* BEGIN *

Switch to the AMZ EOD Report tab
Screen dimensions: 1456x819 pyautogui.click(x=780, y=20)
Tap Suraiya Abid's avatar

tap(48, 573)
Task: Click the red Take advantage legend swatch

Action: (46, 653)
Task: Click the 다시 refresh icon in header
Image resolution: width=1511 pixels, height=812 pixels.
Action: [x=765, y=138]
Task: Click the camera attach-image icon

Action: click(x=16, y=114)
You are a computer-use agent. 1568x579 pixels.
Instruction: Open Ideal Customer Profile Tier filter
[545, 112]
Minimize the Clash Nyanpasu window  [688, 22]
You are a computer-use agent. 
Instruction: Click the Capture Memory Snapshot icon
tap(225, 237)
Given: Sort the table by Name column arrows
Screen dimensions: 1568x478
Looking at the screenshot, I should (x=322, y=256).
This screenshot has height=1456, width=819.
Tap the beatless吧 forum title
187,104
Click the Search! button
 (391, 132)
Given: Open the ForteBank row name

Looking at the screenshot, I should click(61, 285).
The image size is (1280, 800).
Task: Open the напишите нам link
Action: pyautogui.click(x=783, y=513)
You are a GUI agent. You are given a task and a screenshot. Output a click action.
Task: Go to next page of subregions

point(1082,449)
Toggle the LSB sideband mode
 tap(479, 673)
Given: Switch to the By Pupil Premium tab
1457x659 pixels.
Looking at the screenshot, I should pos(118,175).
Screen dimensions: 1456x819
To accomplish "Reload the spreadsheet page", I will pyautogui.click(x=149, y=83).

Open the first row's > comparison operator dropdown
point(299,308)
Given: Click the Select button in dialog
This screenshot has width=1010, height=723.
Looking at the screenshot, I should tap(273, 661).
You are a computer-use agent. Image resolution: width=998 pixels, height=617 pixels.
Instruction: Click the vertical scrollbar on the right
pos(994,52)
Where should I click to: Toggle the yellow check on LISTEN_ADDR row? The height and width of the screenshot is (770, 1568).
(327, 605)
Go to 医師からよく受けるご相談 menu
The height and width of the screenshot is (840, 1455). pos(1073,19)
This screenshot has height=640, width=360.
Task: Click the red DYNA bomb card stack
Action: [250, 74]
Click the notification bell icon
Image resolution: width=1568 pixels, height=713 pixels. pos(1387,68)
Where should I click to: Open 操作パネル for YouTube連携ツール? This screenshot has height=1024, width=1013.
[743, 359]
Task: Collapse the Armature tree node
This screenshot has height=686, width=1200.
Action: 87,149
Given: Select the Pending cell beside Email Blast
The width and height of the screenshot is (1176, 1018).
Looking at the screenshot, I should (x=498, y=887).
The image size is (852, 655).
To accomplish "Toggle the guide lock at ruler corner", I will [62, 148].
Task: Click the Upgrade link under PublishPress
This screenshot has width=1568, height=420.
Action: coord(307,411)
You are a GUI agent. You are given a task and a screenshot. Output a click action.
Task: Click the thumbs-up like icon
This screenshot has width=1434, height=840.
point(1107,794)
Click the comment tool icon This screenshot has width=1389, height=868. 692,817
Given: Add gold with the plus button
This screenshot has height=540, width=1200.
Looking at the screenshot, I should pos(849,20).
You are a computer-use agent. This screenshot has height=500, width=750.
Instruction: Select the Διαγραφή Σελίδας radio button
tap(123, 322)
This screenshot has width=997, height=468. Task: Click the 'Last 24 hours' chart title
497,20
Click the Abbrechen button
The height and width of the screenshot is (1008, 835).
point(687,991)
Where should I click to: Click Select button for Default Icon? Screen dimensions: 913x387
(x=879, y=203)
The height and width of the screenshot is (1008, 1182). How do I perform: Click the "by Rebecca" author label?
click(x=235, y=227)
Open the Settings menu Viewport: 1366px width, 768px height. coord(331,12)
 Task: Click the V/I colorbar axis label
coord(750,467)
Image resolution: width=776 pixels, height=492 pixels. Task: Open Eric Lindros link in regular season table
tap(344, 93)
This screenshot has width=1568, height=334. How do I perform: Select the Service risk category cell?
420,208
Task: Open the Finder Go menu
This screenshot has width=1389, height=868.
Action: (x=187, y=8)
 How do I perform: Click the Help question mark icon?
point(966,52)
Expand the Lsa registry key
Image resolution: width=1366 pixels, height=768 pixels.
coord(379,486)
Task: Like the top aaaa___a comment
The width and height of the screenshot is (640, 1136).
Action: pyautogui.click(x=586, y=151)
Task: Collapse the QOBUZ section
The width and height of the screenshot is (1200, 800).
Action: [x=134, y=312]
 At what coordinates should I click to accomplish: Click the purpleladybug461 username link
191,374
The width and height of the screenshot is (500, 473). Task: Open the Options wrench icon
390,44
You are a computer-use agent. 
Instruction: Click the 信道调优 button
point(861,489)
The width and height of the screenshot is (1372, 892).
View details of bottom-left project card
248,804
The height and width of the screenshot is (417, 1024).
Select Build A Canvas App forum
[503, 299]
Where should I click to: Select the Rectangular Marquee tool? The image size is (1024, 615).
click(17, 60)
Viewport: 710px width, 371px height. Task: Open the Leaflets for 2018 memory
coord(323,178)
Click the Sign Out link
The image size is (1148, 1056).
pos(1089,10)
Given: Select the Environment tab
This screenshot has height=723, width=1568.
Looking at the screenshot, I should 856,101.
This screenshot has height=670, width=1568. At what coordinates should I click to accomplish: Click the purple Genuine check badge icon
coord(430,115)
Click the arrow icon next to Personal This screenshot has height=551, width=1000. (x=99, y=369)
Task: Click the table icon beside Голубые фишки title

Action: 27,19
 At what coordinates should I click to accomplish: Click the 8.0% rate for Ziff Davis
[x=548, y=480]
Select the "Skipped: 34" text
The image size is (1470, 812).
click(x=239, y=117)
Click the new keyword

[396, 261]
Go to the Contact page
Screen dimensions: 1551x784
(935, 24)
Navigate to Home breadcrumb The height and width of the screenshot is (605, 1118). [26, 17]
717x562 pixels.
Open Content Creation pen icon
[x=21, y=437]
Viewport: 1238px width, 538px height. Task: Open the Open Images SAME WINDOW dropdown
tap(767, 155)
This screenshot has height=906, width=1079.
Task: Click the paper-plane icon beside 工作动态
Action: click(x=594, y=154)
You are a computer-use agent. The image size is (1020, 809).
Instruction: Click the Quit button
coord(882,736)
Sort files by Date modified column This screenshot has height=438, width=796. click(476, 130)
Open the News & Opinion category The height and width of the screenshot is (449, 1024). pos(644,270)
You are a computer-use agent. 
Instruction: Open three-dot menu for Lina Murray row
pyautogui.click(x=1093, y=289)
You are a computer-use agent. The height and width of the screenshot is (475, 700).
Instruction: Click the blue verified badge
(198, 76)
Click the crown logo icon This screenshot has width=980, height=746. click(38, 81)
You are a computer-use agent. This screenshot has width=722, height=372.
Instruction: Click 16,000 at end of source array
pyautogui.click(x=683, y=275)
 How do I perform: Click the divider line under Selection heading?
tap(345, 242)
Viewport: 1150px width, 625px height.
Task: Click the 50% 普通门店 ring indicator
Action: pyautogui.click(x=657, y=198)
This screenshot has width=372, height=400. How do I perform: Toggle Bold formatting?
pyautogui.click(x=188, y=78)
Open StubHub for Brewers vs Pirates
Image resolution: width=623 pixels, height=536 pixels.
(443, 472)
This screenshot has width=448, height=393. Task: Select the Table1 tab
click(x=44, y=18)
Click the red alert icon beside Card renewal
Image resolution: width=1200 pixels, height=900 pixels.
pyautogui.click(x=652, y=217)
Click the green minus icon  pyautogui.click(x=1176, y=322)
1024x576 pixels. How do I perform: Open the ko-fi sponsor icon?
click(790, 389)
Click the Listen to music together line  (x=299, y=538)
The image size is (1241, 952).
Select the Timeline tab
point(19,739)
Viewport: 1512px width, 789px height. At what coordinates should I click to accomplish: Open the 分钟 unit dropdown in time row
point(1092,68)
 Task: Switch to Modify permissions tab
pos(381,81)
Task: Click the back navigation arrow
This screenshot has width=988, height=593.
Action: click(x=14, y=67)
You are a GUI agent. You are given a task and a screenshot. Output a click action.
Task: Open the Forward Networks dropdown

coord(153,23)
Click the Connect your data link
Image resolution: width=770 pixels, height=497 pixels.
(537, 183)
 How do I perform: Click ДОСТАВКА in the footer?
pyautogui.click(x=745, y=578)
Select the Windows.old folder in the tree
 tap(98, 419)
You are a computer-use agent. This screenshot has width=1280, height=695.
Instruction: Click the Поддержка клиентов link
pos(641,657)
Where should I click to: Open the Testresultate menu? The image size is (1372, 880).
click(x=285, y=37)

* END *

■ Requirements ■
Rewrite the listing lines starting with the line that contains "Click the comment" and going on through the line that contains "coord(750,467)", changing "Instruction" to "Command" and leaving everything else unchanged.

■ Answer for this exercise ■
Click the comment tool icon This screenshot has width=1389, height=868. 692,817
Given: Add gold with the plus button
This screenshot has height=540, width=1200.
Looking at the screenshot, I should pos(849,20).
You are a computer-use agent. This screenshot has height=500, width=750.
Command: Select the Διαγραφή Σελίδας radio button
tap(123, 322)
This screenshot has width=997, height=468. Task: Click the 'Last 24 hours' chart title
497,20
Click the Abbrechen button
The height and width of the screenshot is (1008, 835).
point(687,991)
Where should I click to: Click Select button for Default Icon? Screen dimensions: 913x387
(x=879, y=203)
The height and width of the screenshot is (1008, 1182). How do I perform: Click the "by Rebecca" author label?
click(x=235, y=227)
Open the Settings menu Viewport: 1366px width, 768px height. coord(331,12)
 Task: Click the V/I colorbar axis label
coord(750,467)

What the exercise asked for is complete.